Geert Wilders pour le mariage homo
La surprise vient des rangs du PVV, le parti de la liberté du populiste Geert Wilders. Ce dernier s’est toujours prononcé pour le respect des homosexuels, en faisant même une des bases de son opposition à l’islam. Mais le premier ministre Mark Rutte s’attendait à ce que son allié suive la discipline de gouvernement et s’oppose à cette motion.

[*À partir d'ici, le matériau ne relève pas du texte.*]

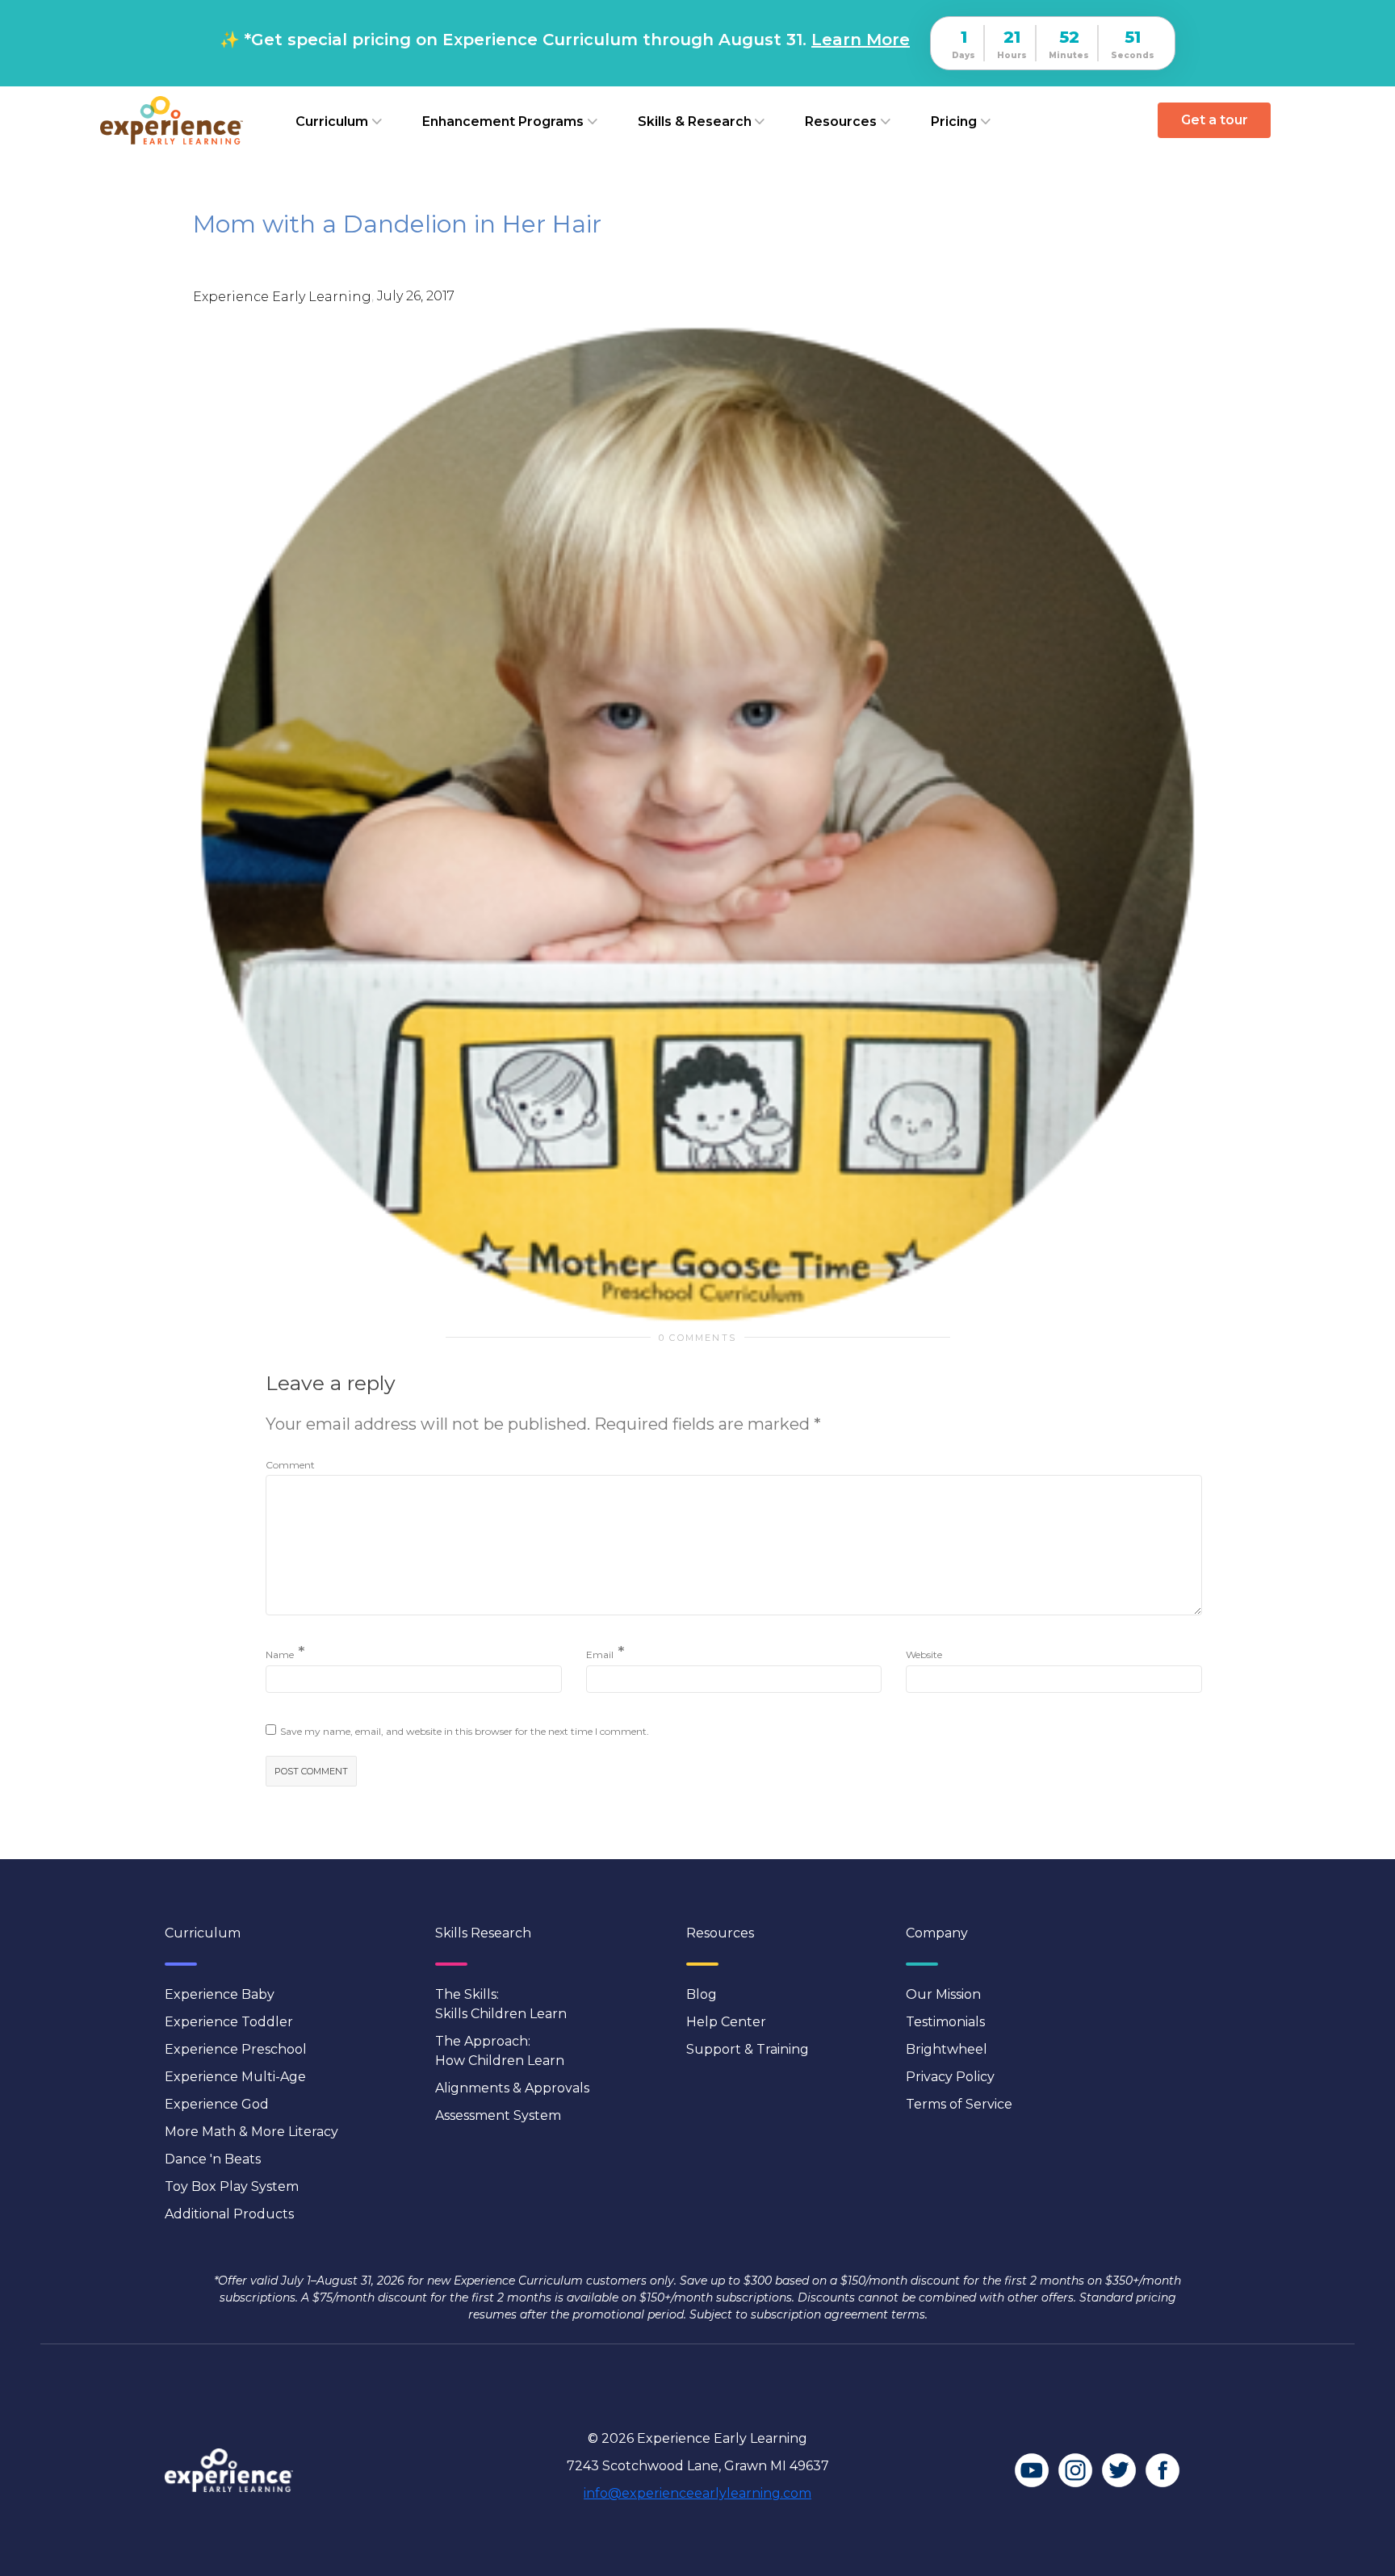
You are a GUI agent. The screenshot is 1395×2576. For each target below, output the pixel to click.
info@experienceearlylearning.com (697, 2493)
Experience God (217, 2104)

Une fois de plus, les populistes n’en ont fait qu’à leur tête et se sont ouvertement opposés à leurs alliés. Ce qui a fait dire à Gert Jan Segers, membre de Christen Unie, un autre parti protestant conservateur:
Le parti de la liberté a restreint la liberté des musulmans, puis celle des juifs [interdiction de l’abattage kasher, ndlr] et maintenant celle des chrétiens objecteurs de conscience.
Mais dans l’ensemble de la presse, dans l’opinion publique et chez les lobbyistes "holebi" – homos, lesbiennes et bisexuels – c’est surtout la satisfaction qui règne devant cette décision du parlement. Elle doit encore être ratifiée par le sénat, mais on ne s’attend pas à ce que celui-ci prenne une décision différente.
Henk Krol, rédacteur en chef du journal Gay Krant, se réjouit du vote et résume bien la position qui prévaut dans l’esprit de nombreux Néerlandais:
Un fonctionnaire refuseur pourrait ensuite refuser d’autres choses, comme d’enregistrer l’enfant d’un couple lesbien. Cela ne peut pas se passer aux Pays. Nous avons adopté démocratiquement le mariage homosexuel. Accepter que des fonctionnaires refusent de le célébrer serait envoyer un très mauvais signal.